Opéra National de Grèce, 15 mai
On allait à Athènes pour une titillante affiche – Fanny Ardant mettant en scène Chostakovitch – et on en est revenu charmé par le nouveau bâtiment abritant l’Opéra National de Grèce. Pas seulement en raison du somptueux complexe créé par Renzo Piano, du charisme calme du directeur artistique, le compositeur Giorgos Koumendakis, ou des perspectives de coproductions internationales (Londres, Munich), favorisées par les dotations de 5 millions d’euros par an de la Fondation Stavros Niarchos sur les quatre prochaines années.
Le coup de cœur émane surtout de la sensation de contact physique avec le son instrumental, très présent et qui, pourtant, n’écrase pas les voix. Du coup, la représentation est avant tout une orgie orchestrale, menée avec fermeté par le chef Vassilis Christopoulos.
La seconde grande surprise est la qualité d’ensemble du vivier vocal grec. Lady Macbeth de Mtsensk foisonne en rôles secondaires, courts mais à découvert. Or, les chanteurs du cru ont tous très bien tenu leur rang, égalité de niveau que l’on n’observe pas forcément dans des maisons nettement plus huppées.
Nikos Stefanou possède la voix perçante du Balourd miteux, mais il doit lutter contre un orchestre déchaîné qui ne lui fait aucun cadeau. Sophia Kyanidou assure en Aksinia, Yannis Christopoulos plafonne un peu en Zinovyï, et c’est le Boris de Yanni Yannissis qui emporte la palme côté grec, prouvant qu’il est bien plus avisé de distribuer ici une grande voix mature qu’une vedette décatie.
Le Russe Sergey Semishkur est d’un aplomb parfait en Sergueï. Dramatiquement, il ne peut faire ce qu’on ne lui demande pas, mais vocalement, il est le triomphateur face à sa compatriote Svetlana Sozdateleva, très bonne Katerina, mais sans l’épanouissement ultime dans les grandes scènes conflictuelles, sans cet airain qui porte à l’exaltation.

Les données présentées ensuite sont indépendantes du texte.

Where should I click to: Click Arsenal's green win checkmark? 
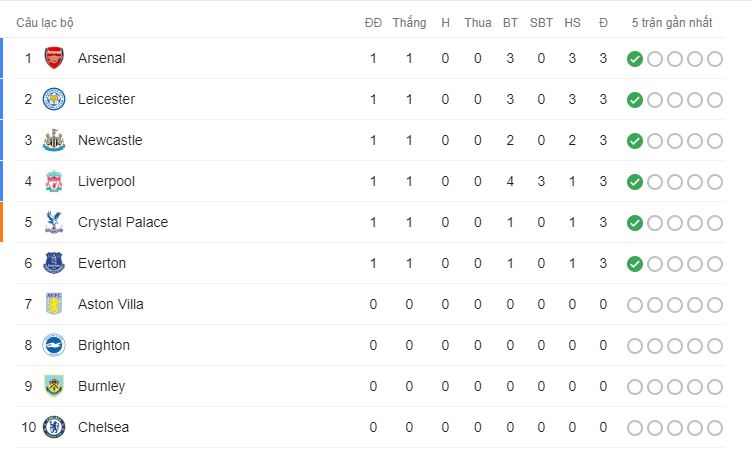coord(634,59)
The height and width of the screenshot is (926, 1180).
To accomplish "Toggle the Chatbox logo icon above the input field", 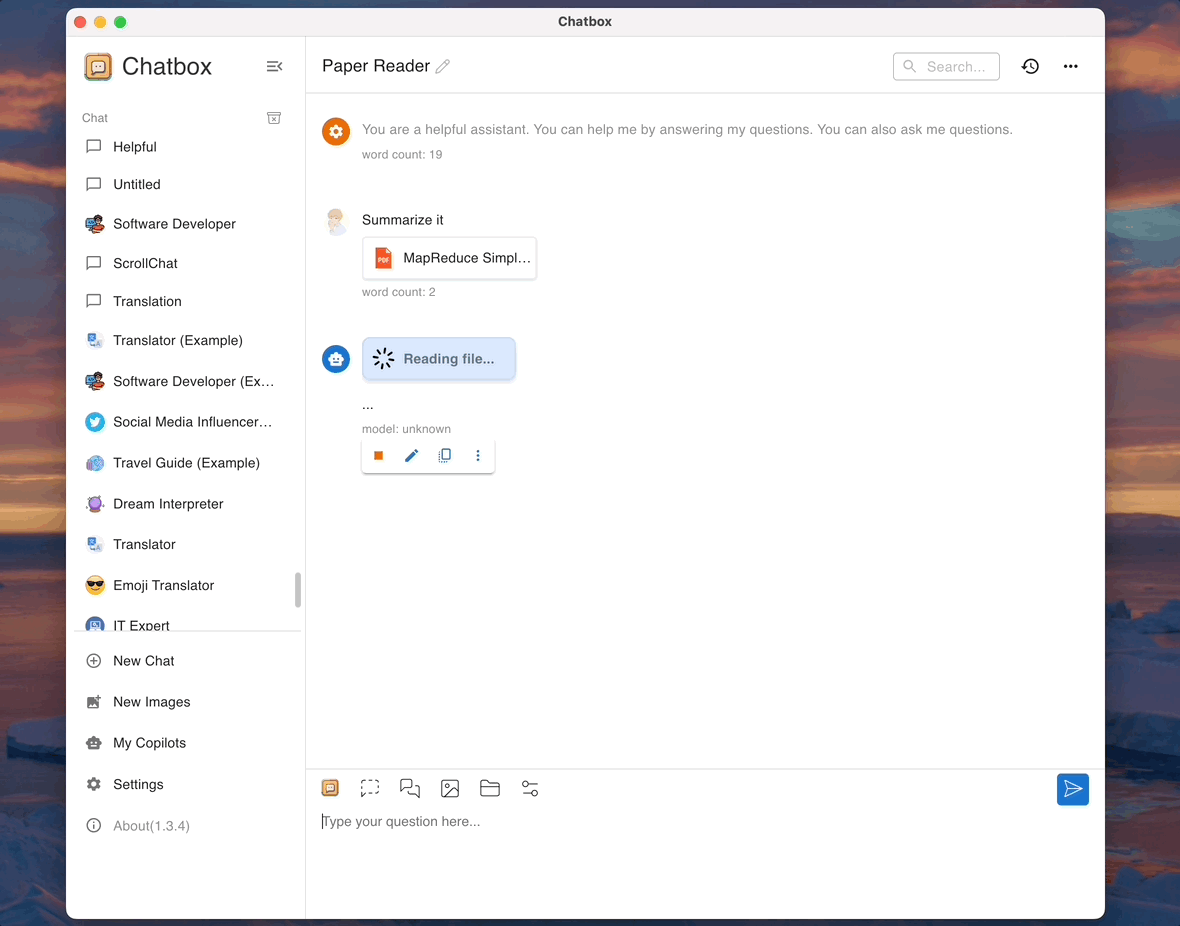I will (330, 788).
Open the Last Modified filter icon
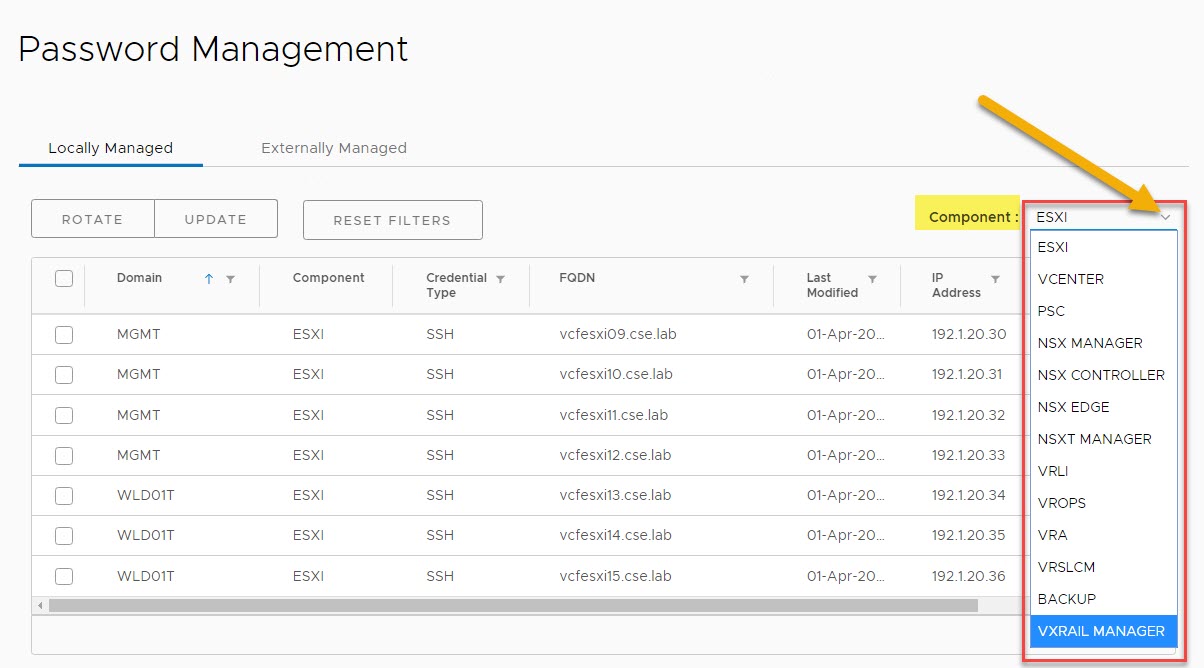 (x=872, y=279)
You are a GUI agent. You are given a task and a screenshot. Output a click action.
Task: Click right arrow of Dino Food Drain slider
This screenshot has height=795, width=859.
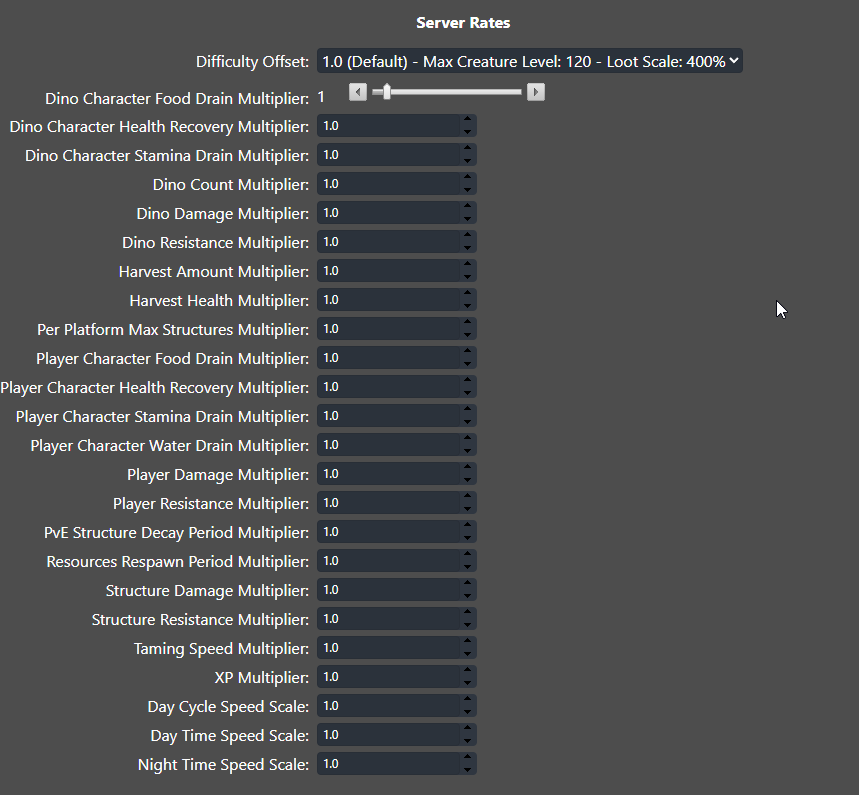tap(536, 93)
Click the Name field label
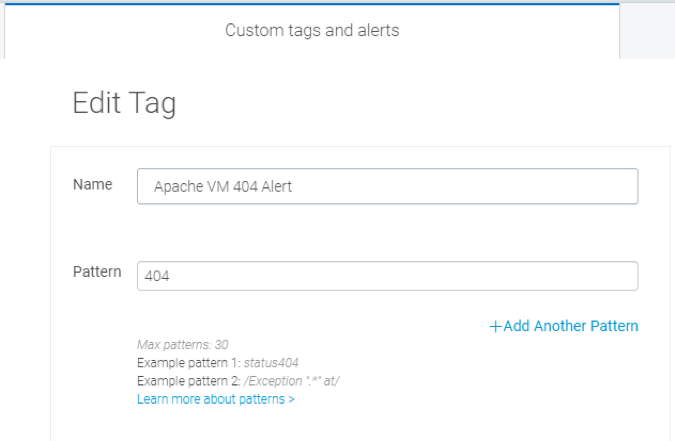The height and width of the screenshot is (441, 675). coord(92,185)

Un dernier coup de chapeau à l’impeccable Sonietka de Victoria Mayfatova nous permet de passer au cœur du sujet : la dramaturgie. Le décorateur Tobias Hoheisel, qui effectue une coupe en tranche de la maison et de la chambre, et les très remarquables costumières, Milena Canonero et Petra Reinhardt, nous situent à l’époque des tsars. Ce spectacle est-il donc une réaction à trop de catharsis sur les scènes européennes dans cet ouvrage, ces dernières années ?
Concession à la « modernité », deux éphèbes (on est en Grèce) en costume d’Adam, attifés en paon blanc et en paon noir, s’enlacent. Si c’est pour symboliser les pulsions sexuelles féminines, thème moteur de l’opéra, c’est un peu raté. Au fond apparaissent timidement, à quatre ou cinq reprises, des gens à poil, en train de se tortiller. Le sommet est atteint par la pièce montée de nus sur roulettes qui déboule par cette porte de garage, en lieu et place du spectre de Boris.
Ces élucubrations gestuelles, tassées dans le coin arrière-droit de la scène, tant et si bien qu’elles sont probablement cachées à un cinquième du public, remplacent une vraie direction d’acteurs. Pris à la lettre et recontextualisé au temps des tsars (même si « l’époque et la politique n’ont pas d’importance », déclare Fanny Ardant), ce spectacle ne nous amène pas à nous intéresser au personnage de Katerina, à ses ressorts trop communs et trop banals.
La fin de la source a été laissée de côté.